Cristina Contel, presidenta; y Lluís Monset, director general de Aces, pueden decir que representan una cuarta parte del sector sanitario. O al menos esa es la proporción de la población (26,4%) que en Catalunya tiene doble cobertura, la pública y la privada. En su opinión, cuando la organización se presta a celebrar su 35 aniversario, el sistema sanitario debería generalizar un modelo similar al de Muface, mediante el que los funcionarios eligen libremente entre prestación pública y privada y mayoritariamente optan por la segunda.
Información publicada en la página 26 de la sección de Economía de la edición impresa del día 12 de octubre de 2012 VER ARCHIVO (.PDF)

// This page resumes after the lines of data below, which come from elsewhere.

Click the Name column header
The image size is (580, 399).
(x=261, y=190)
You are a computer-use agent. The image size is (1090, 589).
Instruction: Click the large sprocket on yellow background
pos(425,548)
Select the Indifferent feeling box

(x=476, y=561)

Monset destaca que la crisis revela que el sistema público «se ha financiado con los presupuestos y deuda. Y así no podrá seguir para siempre; mientras que el modelo Muface, aunque mejorable, no ha generado déficit ni un solo año» Contel, por su parte, entiende que el futuro del sector privado pasa por «una definición competencial» (¿qué cubre el sector público y qué el privado?) y una mayor fuerza como proveedores, frente a sus grandes clientas, las aseguradoras; que conllevarán más fusiones como la más reciente protagonizada por Quirón y USP. Critican la «politización» del sistema público. También denuncian la competencia que ejerce sobre el sector privado al hacer de proveedor de las aseguradoras a través de Barnaclínic u otras fórmulas en hospitales comarcales con las que operan de forma privada con activos e instalaciones públicas.
Monset y Contel destacan, de todas formas, que Aces ha ganado representatividad gracias a la creación del Instituto para el Desarrollo e Integración de la Sanidad (Idis), que promovieron a crear. También por su integración en la Federación Nacional de Clínicas Privadas, en la que ocupan una vicepresidencia: Les abrió las puertas de la patronal CEOE y a participar en órganos de decisión sanitaria en Bruselas.
Con 142 empresas asociadas y más de 14.000 empleados, el 62,3% de la facturación de sus socios procede de las aseguradoras; el 26,3% de los conciertos públicos, y el resto, de los pacientes privados. A la condición de proveedores de aseguradoras, cuyas tarifas están congeladas desde el 2006, se suma el negocio ligado a conciertos, con demoras en los cobros. Todo ello ha conducido a muchas clínicas al ahogo financiero. Una de sus vías para crecer son las pólizas de salud colectivas, que pagan las empresas a su plantilla y las únicas que gozan de incentivos fiscales; así como una mayor derivación de pacientes crónicos a centros sociosanitarios. También piden gestionar la asistencia de las 600.000 personas que en Catalunya no cotizan porque son ilegales o ganan más de 100.000 euros año y a las que se les retirará la tarjeta sanitaria.